→ WHAT NEEDS TO BE DONE
Retype the material below line for line without any changes, and leave the pictures out.

→ Records for locating items on a screen
'''
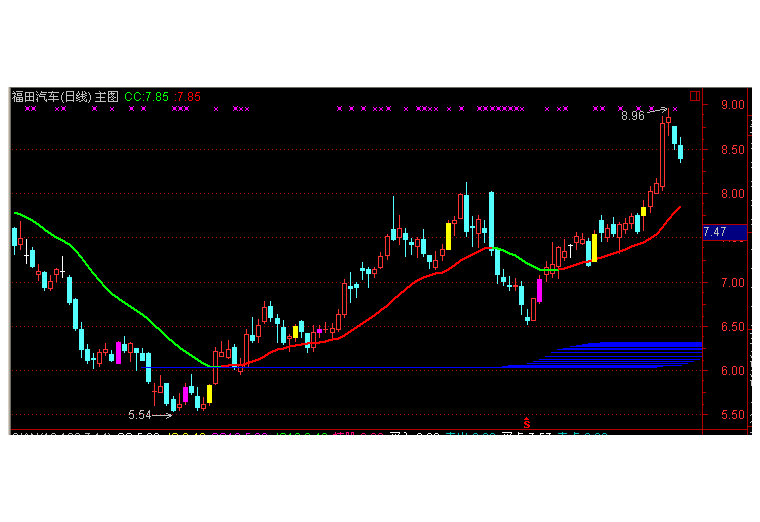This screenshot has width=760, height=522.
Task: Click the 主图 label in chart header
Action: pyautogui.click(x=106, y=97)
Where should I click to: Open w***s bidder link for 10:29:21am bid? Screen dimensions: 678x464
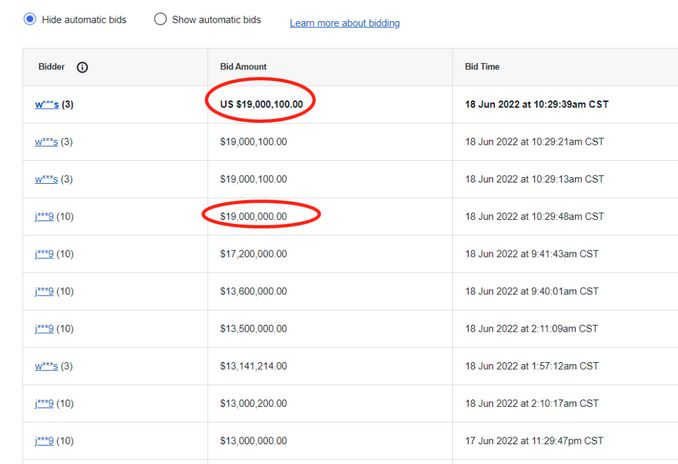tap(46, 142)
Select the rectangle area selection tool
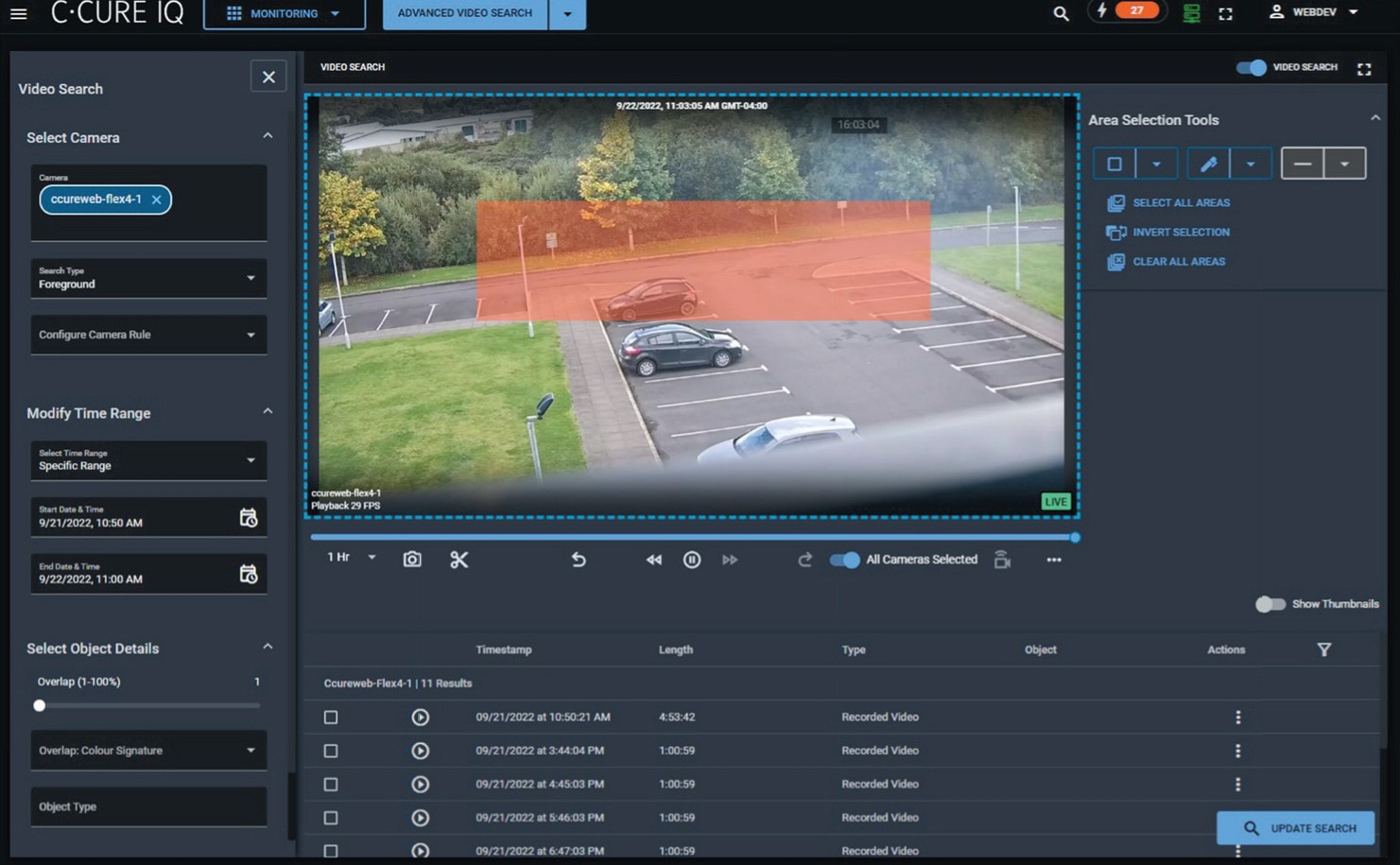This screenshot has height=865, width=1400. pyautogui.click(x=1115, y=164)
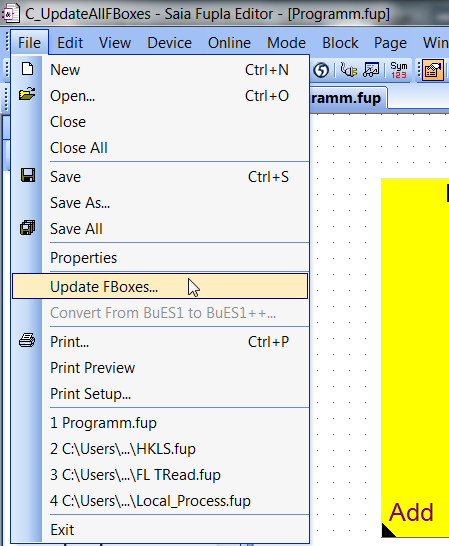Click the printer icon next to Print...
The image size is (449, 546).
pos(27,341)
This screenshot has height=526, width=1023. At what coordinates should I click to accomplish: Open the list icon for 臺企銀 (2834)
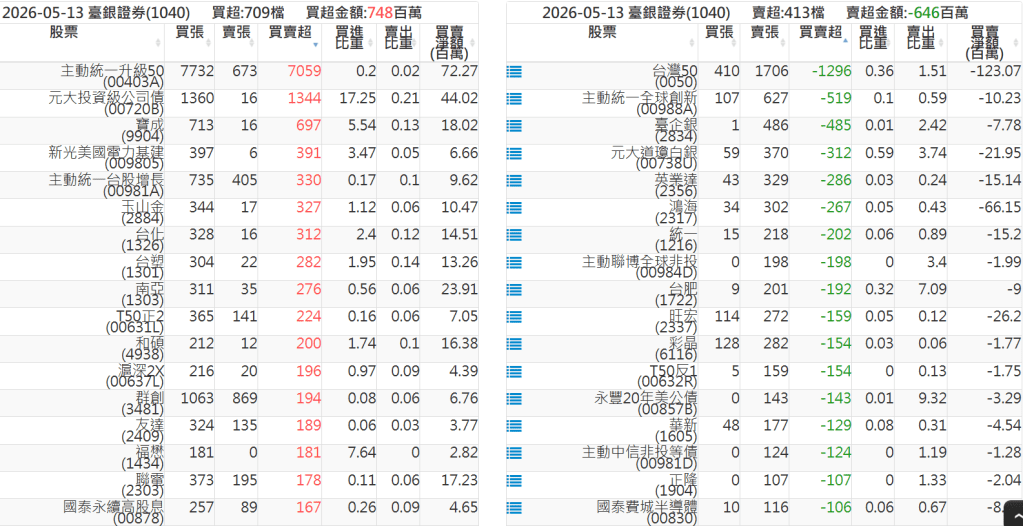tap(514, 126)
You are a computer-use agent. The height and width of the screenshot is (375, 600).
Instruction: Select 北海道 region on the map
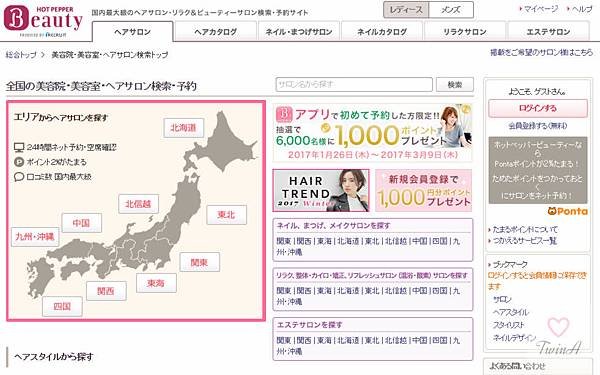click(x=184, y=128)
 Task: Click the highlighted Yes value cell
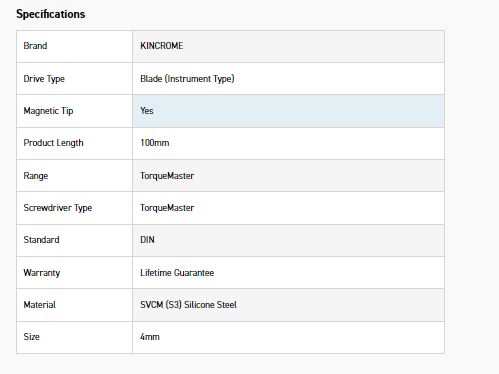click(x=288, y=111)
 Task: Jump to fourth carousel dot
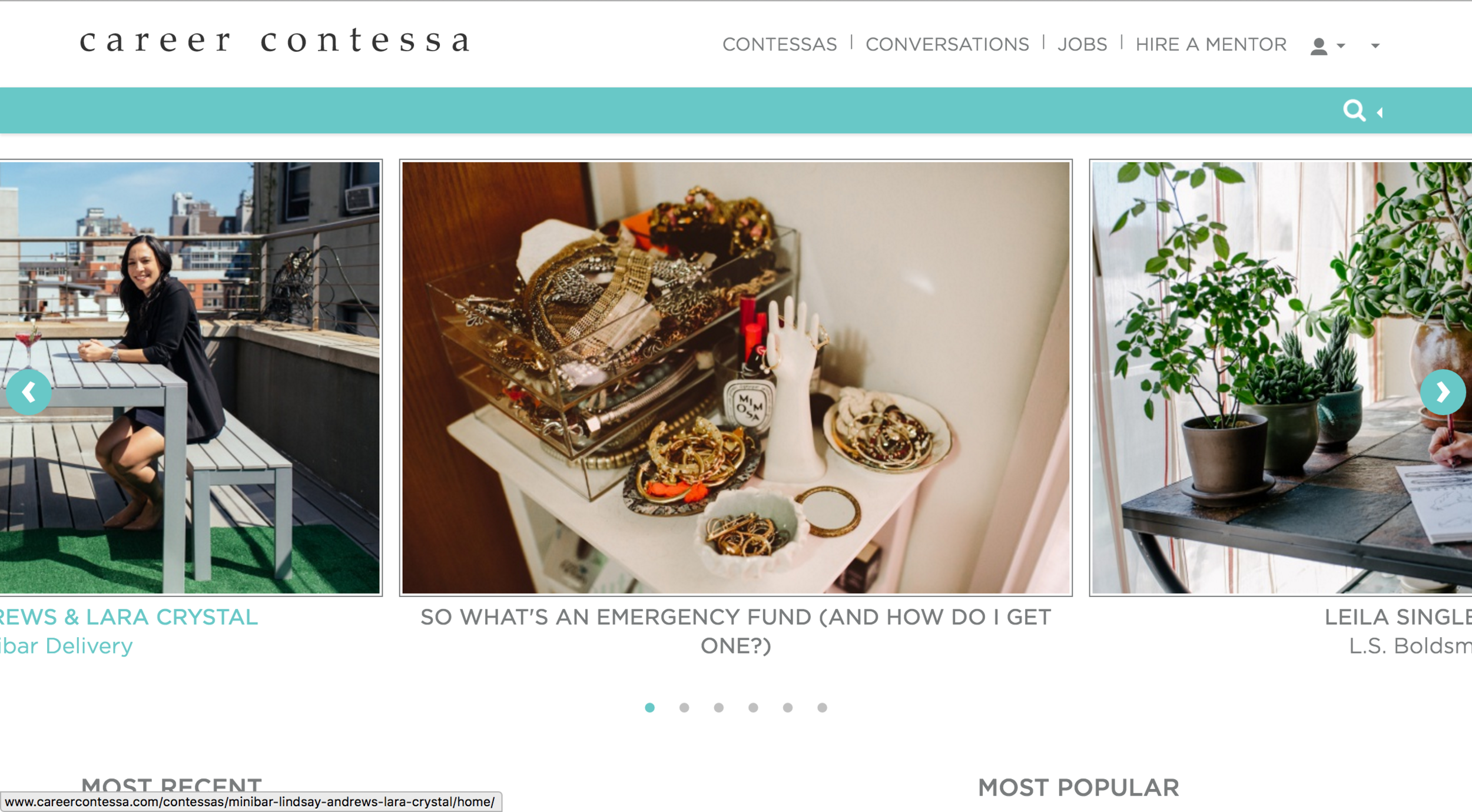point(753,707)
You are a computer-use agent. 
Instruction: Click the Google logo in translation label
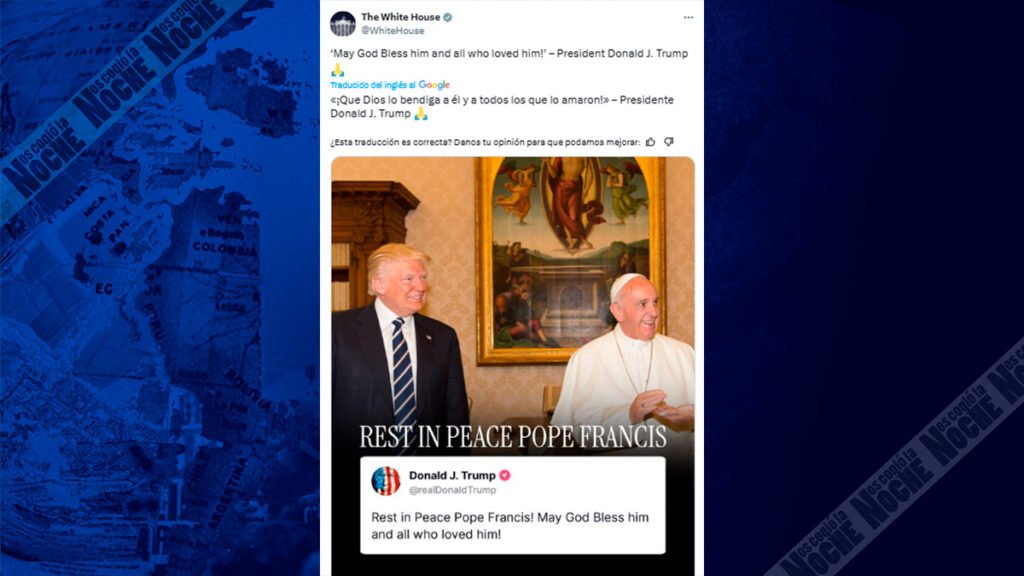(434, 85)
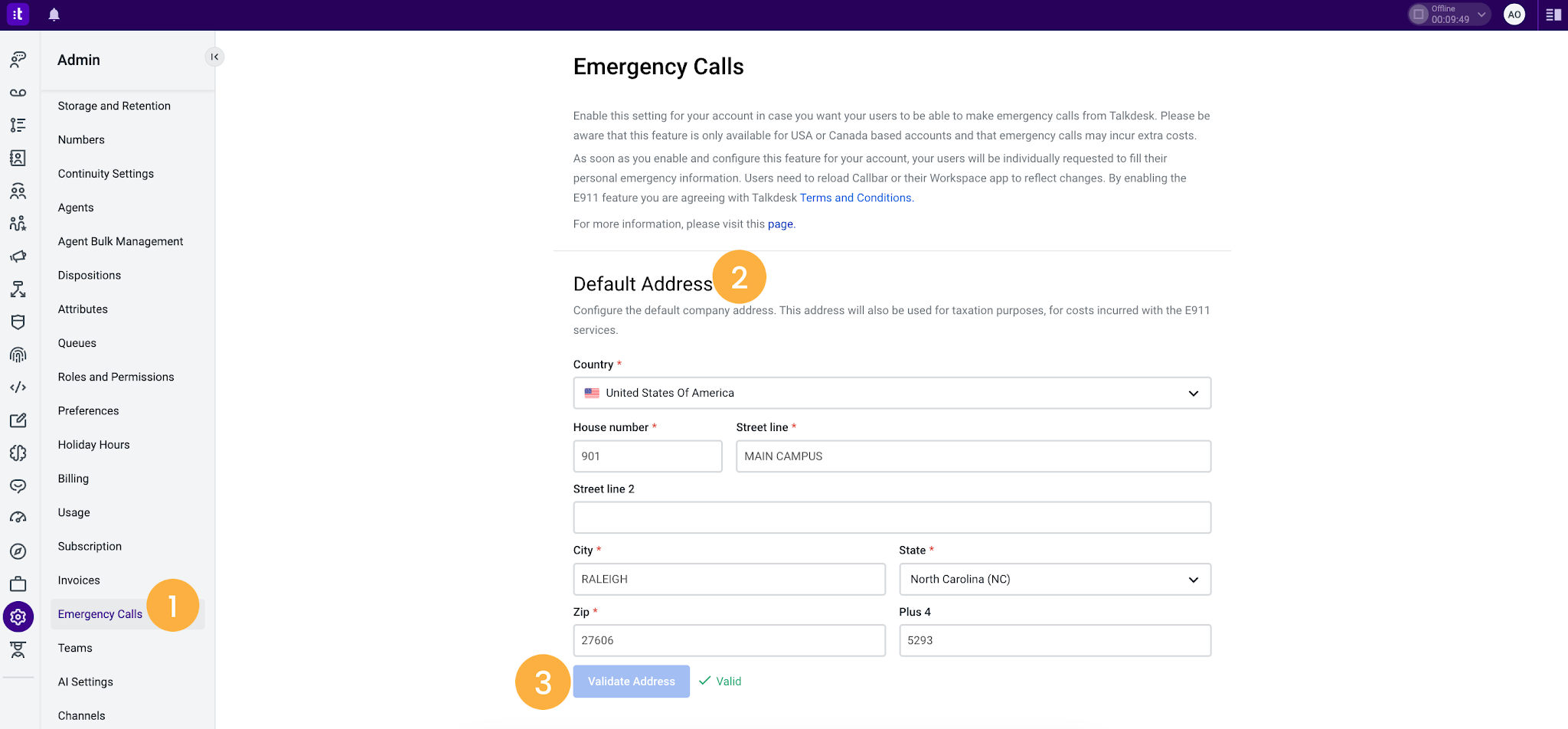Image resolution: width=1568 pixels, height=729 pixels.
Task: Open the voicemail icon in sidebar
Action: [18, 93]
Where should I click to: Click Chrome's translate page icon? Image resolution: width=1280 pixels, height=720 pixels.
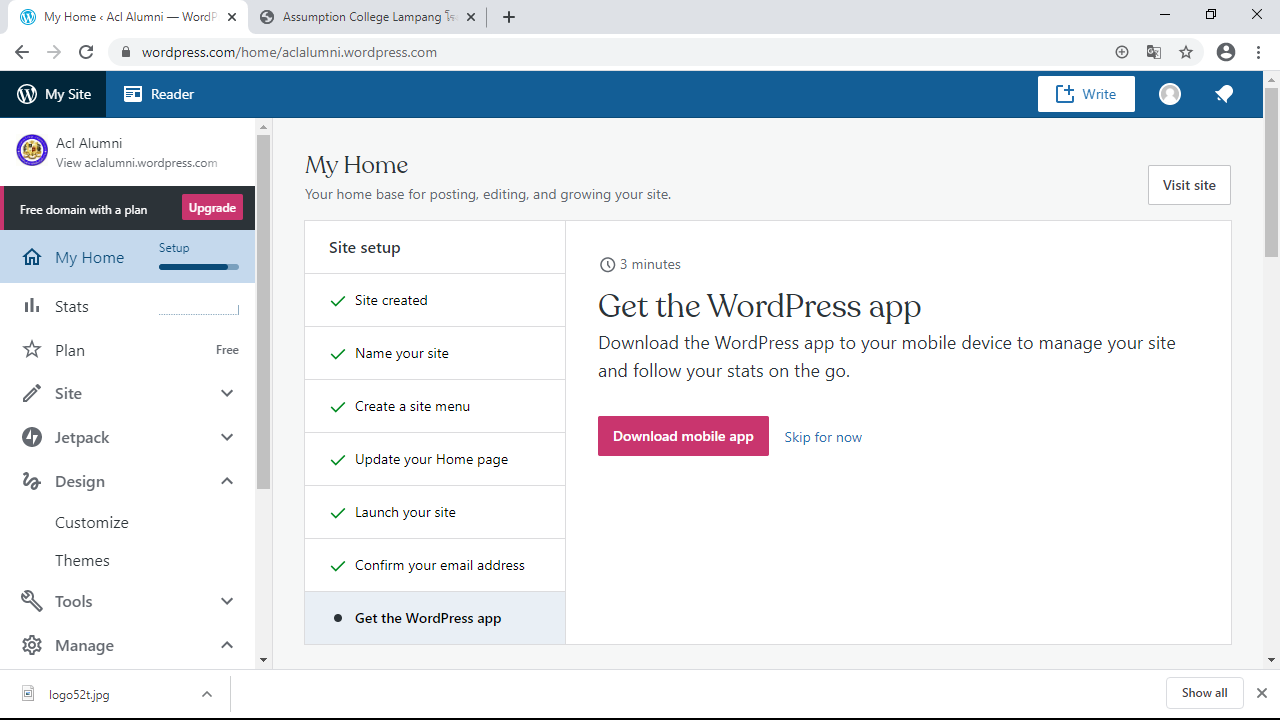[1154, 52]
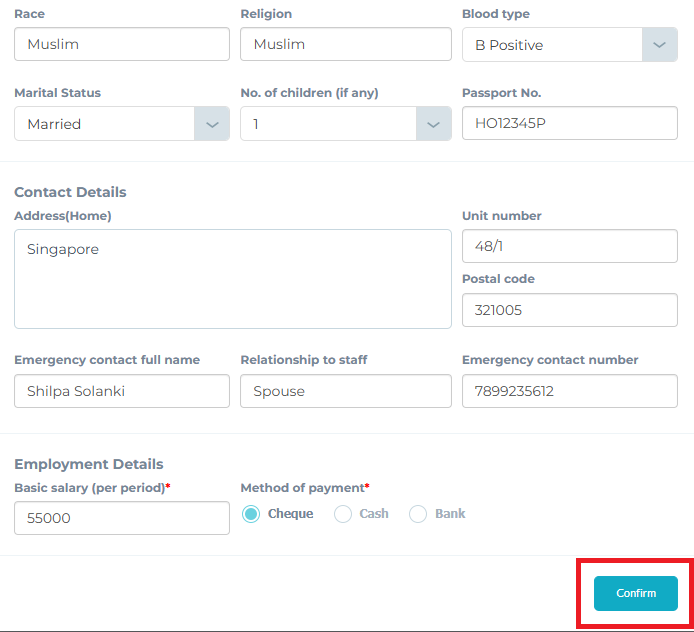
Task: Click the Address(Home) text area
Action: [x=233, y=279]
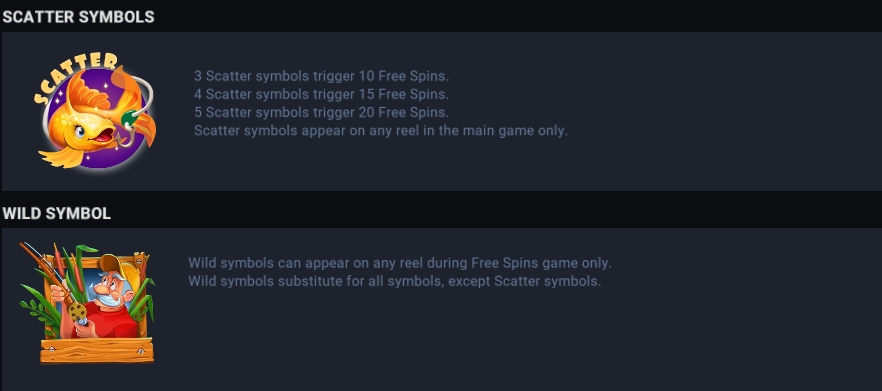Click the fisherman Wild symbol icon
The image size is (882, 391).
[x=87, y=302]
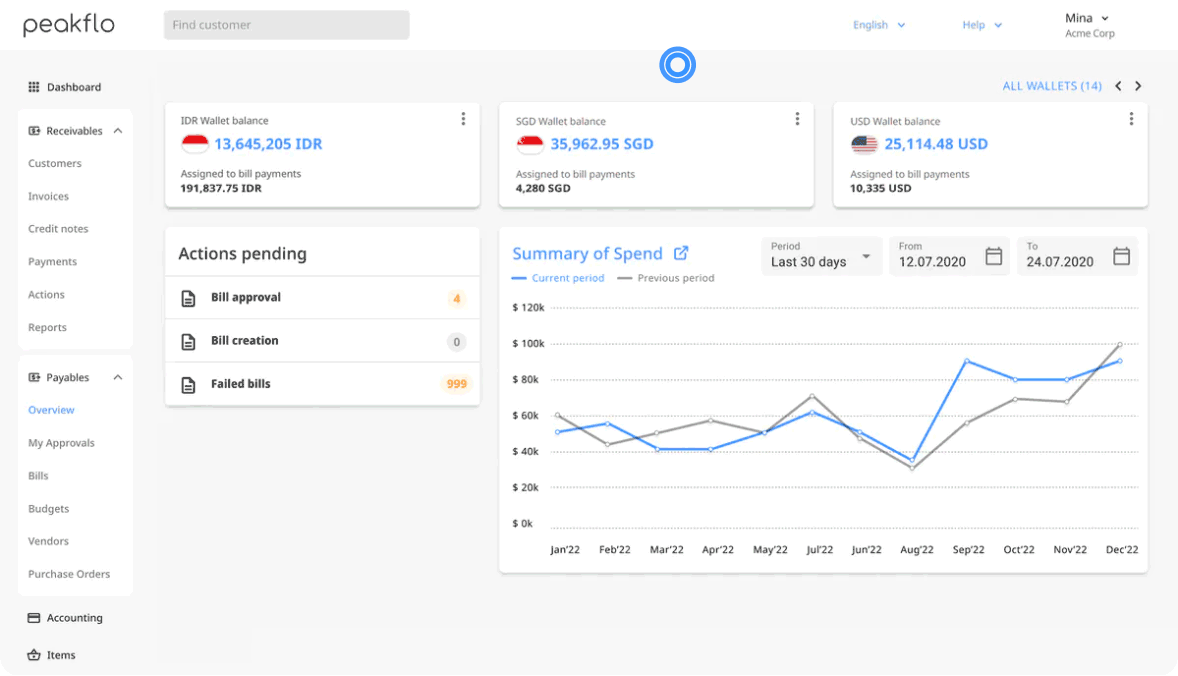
'''
→ ANSWER TO THIS EXERCISE
This screenshot has width=760, height=522.
Task: Click the 主图 label in chart header
Action: pyautogui.click(x=106, y=97)
Where should I click to: Open w***s bidder link for 10:29:21am bid? Screen dimensions: 678x464
tap(46, 142)
Select the rectangle area selection tool
This screenshot has height=865, width=1400. pyautogui.click(x=1115, y=164)
Click the printer icon next to Print...
The image size is (449, 546).
pos(27,341)
This screenshot has height=526, width=1023. At what coordinates should I click to accomplish: Open the list icon for 臺企銀 (2834)
tap(514, 126)
You are a computer-use agent. The height and width of the screenshot is (375, 600).
Instruction: Select 北海道 region on the map
click(x=184, y=128)
 Task: Click the highlighted Yes value cell
click(x=288, y=111)
 Task: Jump to fourth carousel dot
point(753,707)
You are a computer-use agent. 
Instruction: Click the Google logo in translation label
(434, 85)
Image resolution: width=1568 pixels, height=729 pixels.
Task: Open the voicemail icon in sidebar
Action: [18, 93]
Where should I click to: Click Chrome's translate page icon? Image resolution: width=1280 pixels, height=720 pixels.
[1154, 52]
Task: Click the Address(Home) text area
Action: [x=233, y=279]
Click the fisherman Wild symbol icon
The image size is (882, 391).
[x=87, y=302]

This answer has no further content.